- [Task statement]: Please arrange the lines below into a Markdown table with two columns, Row and Line: number each row and skip any blank lines. Leave the pictures out of the table.

- [Extracted information]:
☆ ☆ ☆
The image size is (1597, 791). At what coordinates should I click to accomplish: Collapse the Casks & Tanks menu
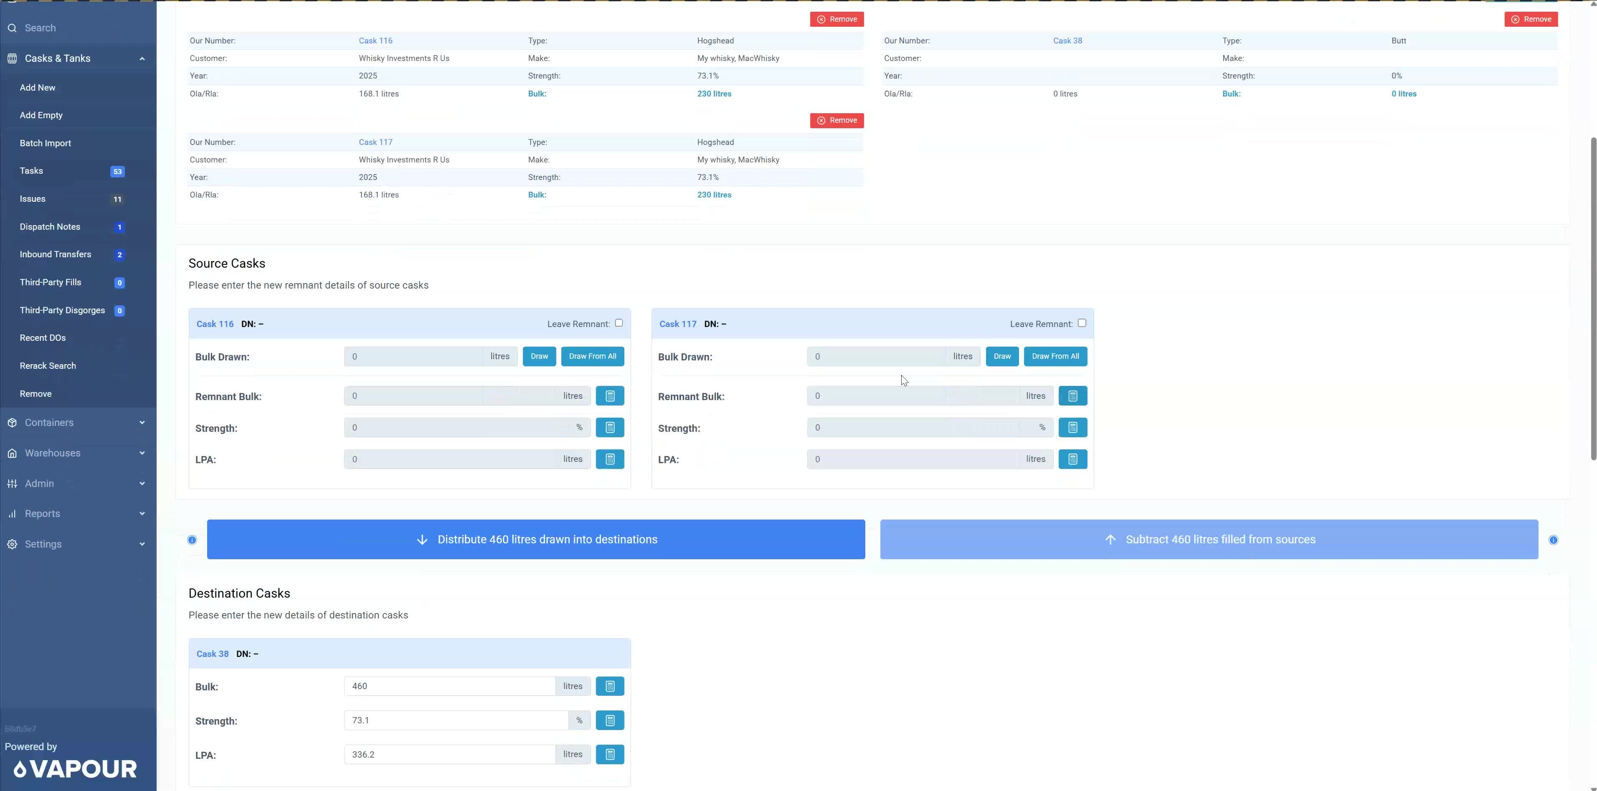click(x=142, y=58)
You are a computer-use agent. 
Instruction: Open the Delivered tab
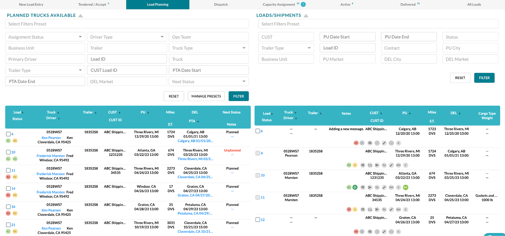410,4
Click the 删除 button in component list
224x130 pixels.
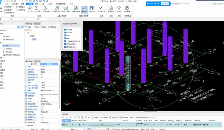click(44, 27)
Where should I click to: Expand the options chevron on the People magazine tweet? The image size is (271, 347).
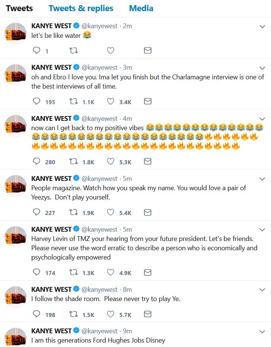(x=262, y=179)
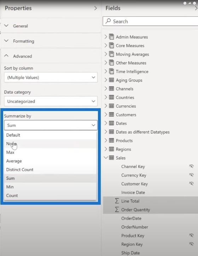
☆ ☆ ☆
- [Result of this exercise]:
| Row | Line |
|---|---|
| 1 | The image size is (1597, 791). At what coordinates should I click to accomplish: Collapse the Casks & Tanks menu |
| 2 | click(x=142, y=58) |
| 3 | You are a computer-use agent.  |
| 4 | Instruction: Open the Delivered tab |
| 5 | 410,4 |
| 6 | Click the 删除 button in component list |
| 7 | 224x130 pixels. |
| 8 | click(44, 27) |
| 9 | Where should I click to: Expand the options chevron on the People magazine tweet? The image size is (271, 347). |
| 10 | (x=262, y=179) |